Hello Antlr

7 March 2007

After saying HelloSablecc I also wanted to try out Antlr, which is another compiler-compiler for the Java space. As with that entry, this is just about getting Antlr going with a very simple "hello world" style grammar.

Like SableCC, Antlr is a compiler-compiler tool. It's been around for a while, and I've run into a few projects that use it. Unlike SableCC (and the venerable lex/yacc combo) it generates a recursive descent parser using LL grammars. Compiler heads like to argue about whether LL or LALR are better, I'll not step into that debate here.

My simple case is to parse a file of a list of items like this:

item camera
item laser

Each line has the 'item' keyword followed by a single word for the name of an item. I shall load each item object into a configuration object that keeps them all together.

public class Configuration {
  private Map<String, Item> items = new HashMap<String, Item>();
  public Item getItem(String key) {
    return items.get(key);
  }
  public void addItem(Item arg) {
    items.put(arg.getName(), arg);
  }
public class Item {
  private String name;
  public Item(String name) {
     this.name = name;
   }

Here's a test for that, using the file I showed above.

 @Test public void readTwoItems() {
    Reader input = null;
    try {
      input = new FileReader("catalog.txt");
    } catch (FileNotFoundException e) {
      throw new RuntimeException(e);
    }
    Configuration config = ParserCommand.parse(input);
    assertNotNull(config.getItem("camera"));
    assertNotNull(config.getItem("laser"));
    assertEquals(2, config.getItems().size());
  }

As before - using a compiler-compiler for this problem is silly, but then is printing "hello world" on a console. For the same reason as I always write "hello world" with a new environment, I like to write something dirt simple to just make sure I can get things working at all before I start doing anything real with it.

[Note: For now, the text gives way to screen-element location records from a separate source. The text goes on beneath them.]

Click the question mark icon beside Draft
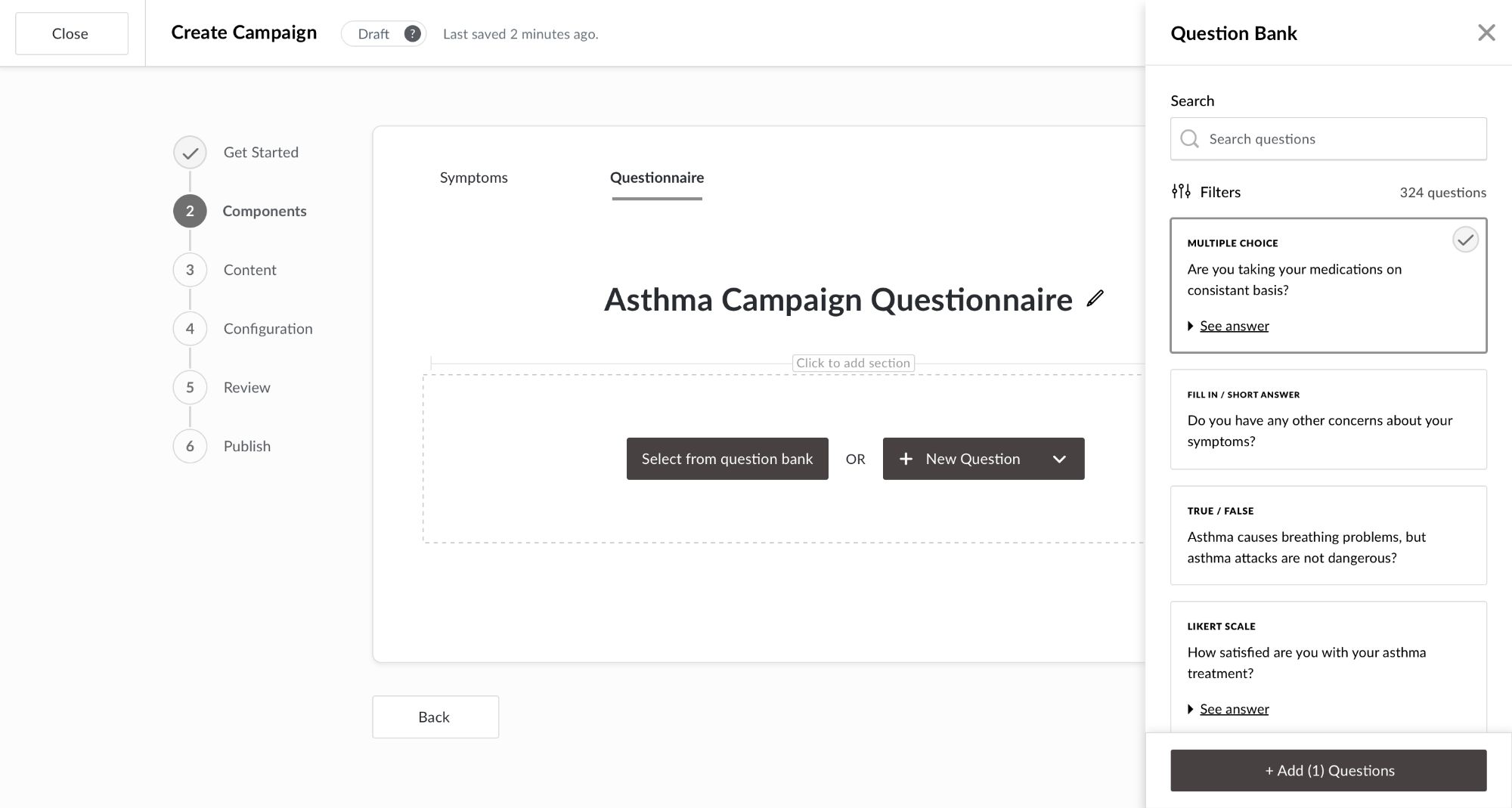 coord(411,33)
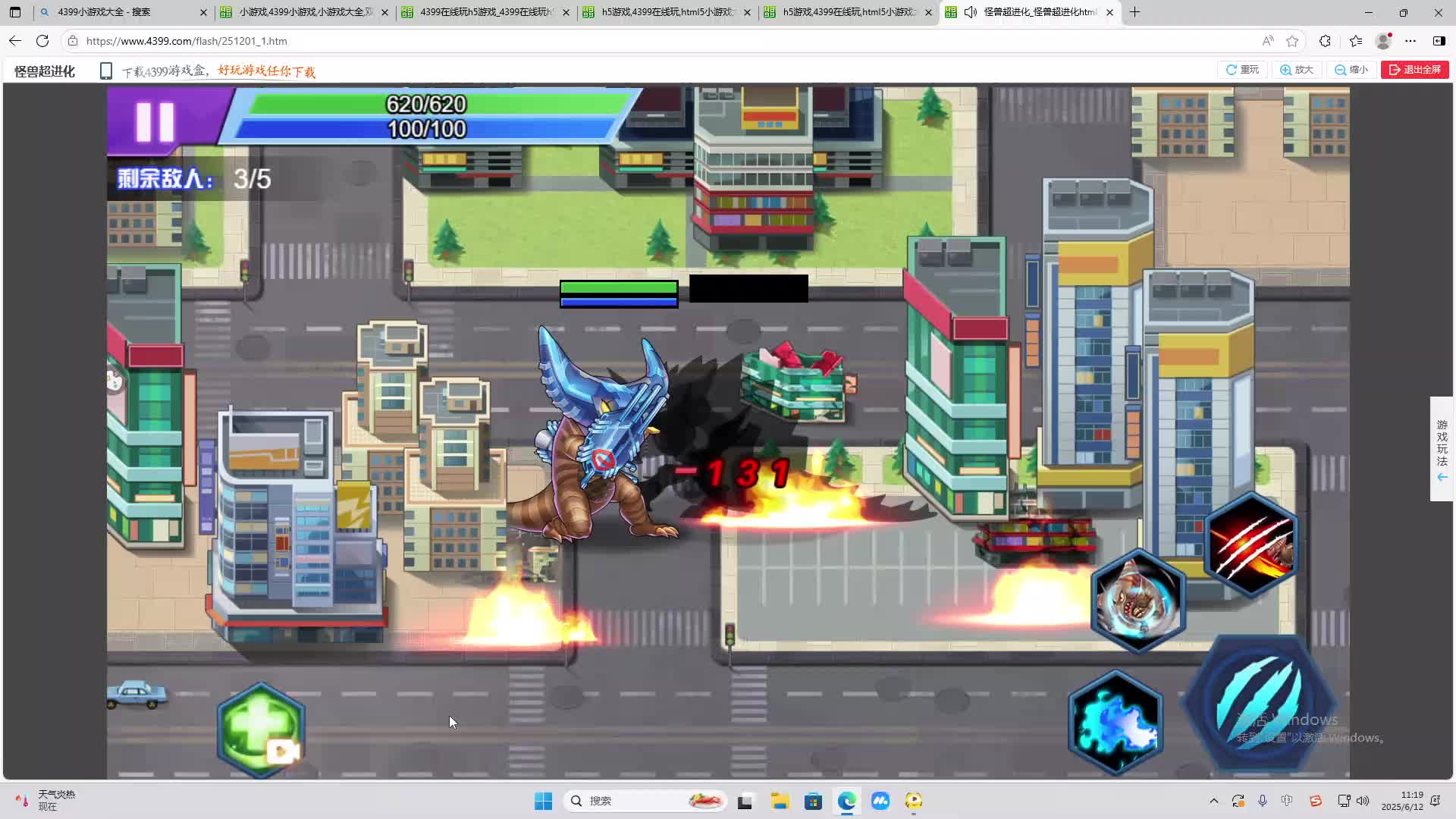Open File Explorer from the taskbar
Viewport: 1456px width, 819px height.
780,801
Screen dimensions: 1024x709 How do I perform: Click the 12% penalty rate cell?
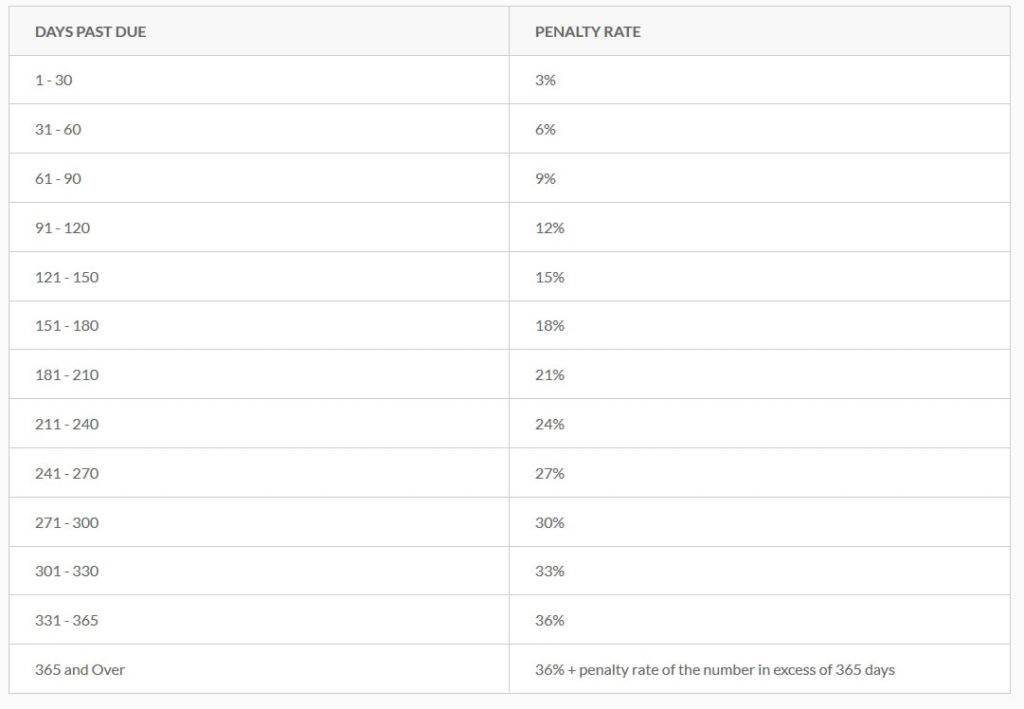(x=760, y=227)
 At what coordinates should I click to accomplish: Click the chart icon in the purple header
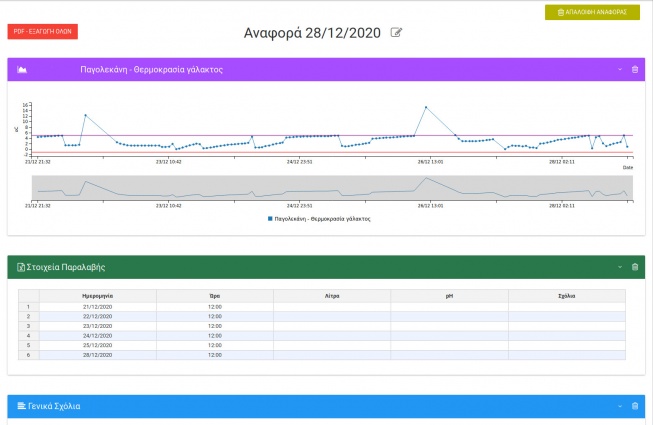(22, 70)
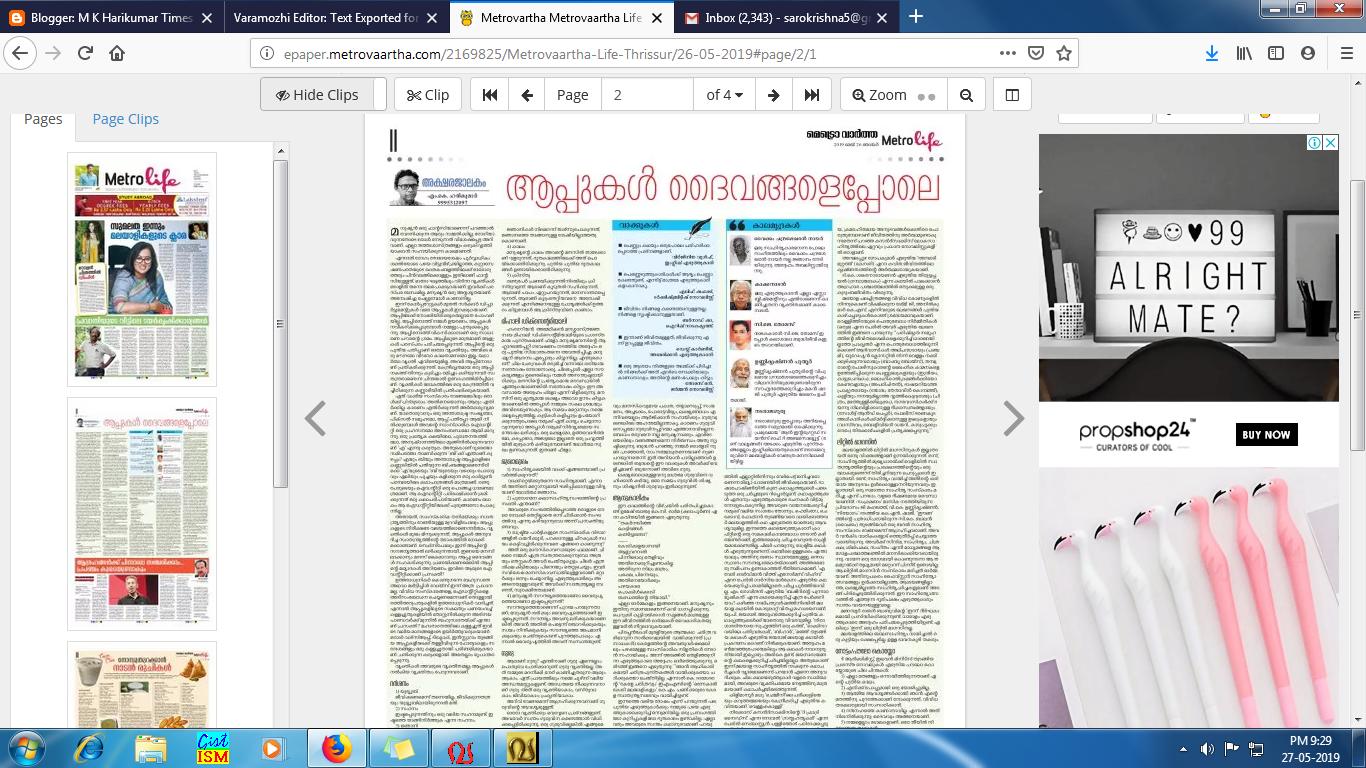The height and width of the screenshot is (768, 1366).
Task: Go to the previous page using the left arrow button
Action: coord(527,95)
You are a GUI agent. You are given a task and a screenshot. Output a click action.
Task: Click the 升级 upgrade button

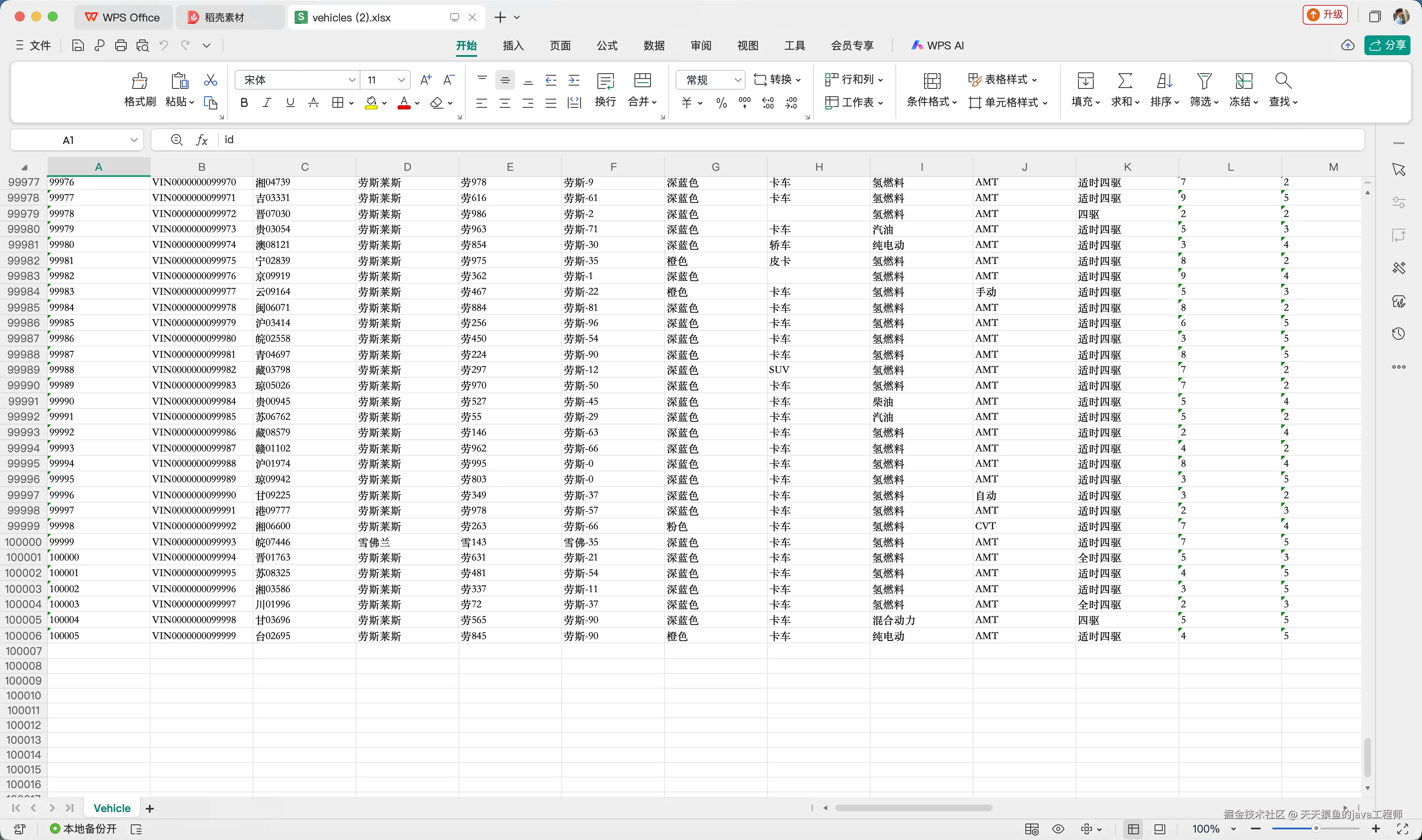click(x=1324, y=15)
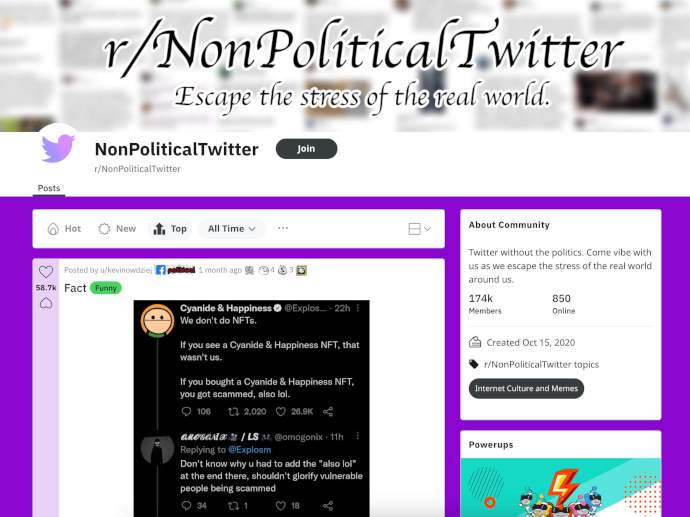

One hassle with using an compiler-compiler like this is that it makes the build process more complicated. I have to run antlr on the grammar file to create java classes for the parser, then include them in the compilation. So it's time to fight with ant again - here's the ant target:

  <property name = "dir.parser" value = "${dir.gen}/parser"/>
  <path id = "path.antlr">
    <fileset dir = "${dir.lib}">
      <include name = "antlr*.jar"/>
      <include name = "stringtemplate*.jar"/>
    </fileset>
  </path>
  <target name = "gen" >
    <mkdir dir="${dir.parser}"/>
    <java classname="org.antlr.Tool" classpathref="path.antlr" fork = "true" failonerror="true">
      <arg value="-o"/>
      <arg value="${dir.parser}"/>
      <arg value="Catalog.g"/>
     </java>
  </target>

This generates code into the gen directory. This way generated code is separate from source code I write myself. Another target does the compilation

 <property name = "dir.build" value = "classes/production/antlrLair"/> 
 <target name = "compile" depends = "gen">
    <mkdir dir="${dir.build}"/>
    <javac destdir="${dir.build}" classpathref="classpath">
      <src path = "src"/>
      <src path = "${dir.gen}"/>
      <src path = "test"/>
    </javac>
  </target>

I can then run the tests with a final target.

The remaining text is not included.